Du kennst das, Du holst die Wäsche aus der Waschmaschine und was fehlt? Eine Socke. Alles andere ist komplett, aber diese eine vermaledeite Socke ist nicht da. Was also steckt hinter dem Geheimnis der einsamen Socke? Außerirdische? Ein Socken fressendes Monster? Ein Bermuda-Dreieck in der Waschmaschine?

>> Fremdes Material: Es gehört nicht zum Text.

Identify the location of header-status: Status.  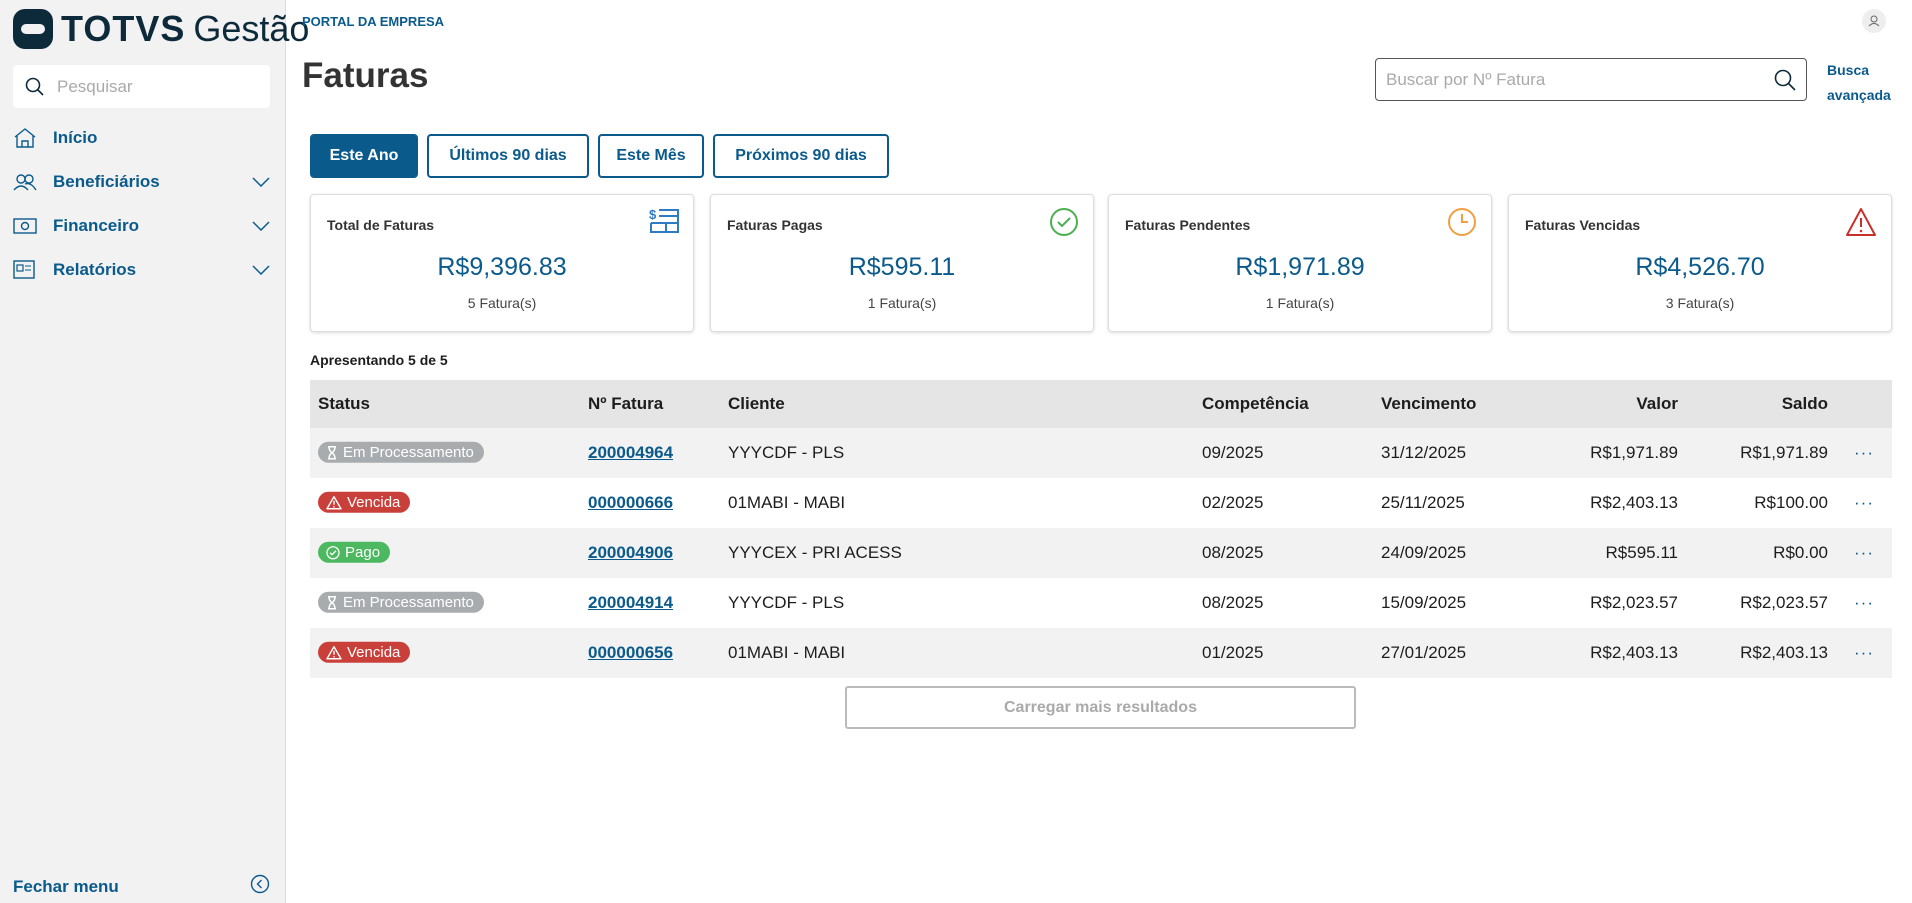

Endlich ist es da, das etwas andere „Konversations-Lexikon“. Es heißt „Warum die Waschmaschine Socken frisst - und andere Rätsel des Alltags“ Diese und 288 weitere Alltagsfragen beantwortet Bernd Harder in seinem Buch unterhaltsam und abwechslungsreich, aber immer wissenschaftlich genau.

Für Gesprächsstoff auf der nächsten Party, im Kollegenkreis oder beim Friseur ist also gesorgt, wenn Sie die Antworten kennen auf Fragen wie: Wie viel Geld ist im Geldautomaten? Warum bekommt der Specht kein Kopfweh? Warum ist der Schnee weiß? Warum leben Frauen länger als Männer? Das Buch Warum die Waschmaschine Socken frisst... ist im Droemer/Knaur-Verlag erschienen und kostet nur sechs Euro.

Harder hat auch noch ein Buch geschrieben. Im „Lexikon der Großstadtmythen“ erzählt er die irrsten Wahn-Geschichten der Gegenwart und zeigt, wie sie entstanden sind. Urbane Legenden, Gerüchte und Kettenbriefe rasen durchs Internet und verbreiten weltweit Desinformation.

Ob neueste „Fakten“ über Weltverschwörungen und Computerviren, angreifende Aliens und ausländische Finsterlinge - die unübersichtliche Welt der Gegenwart ist anfällig noch für die absurdesten Geschichten. Immer gibt es einen „guten Freund“, der glaubwürdig versichert, dass bei Ikea kleine Kinder verschwinden, schwarze Panther durch den Bayrischen Wald streifen oder Krokodile im Abwassersystem der Großstädte hausen.

Schwarz auf weiß kann man im Internet lesen, dass Procter & Gamble der Satanskirche gehört, in Teddybären aus Fernost giftige Skorpione lauern und dass Freie Tankstellen das Benzin mit Wasser vermischen. Harder geht den schillernden Blüten des Informationszeitalters auf den Grund, spürt den Urhebern des höheren und niederen Blödsinns nach und erklärt, weshalb wir allzu gern selbst das Unglaublichste glauben möchten.
Das Lexikon der Großstadtmythen  ist im Eichbornverlag erschienen und kostet 19,90 Euro.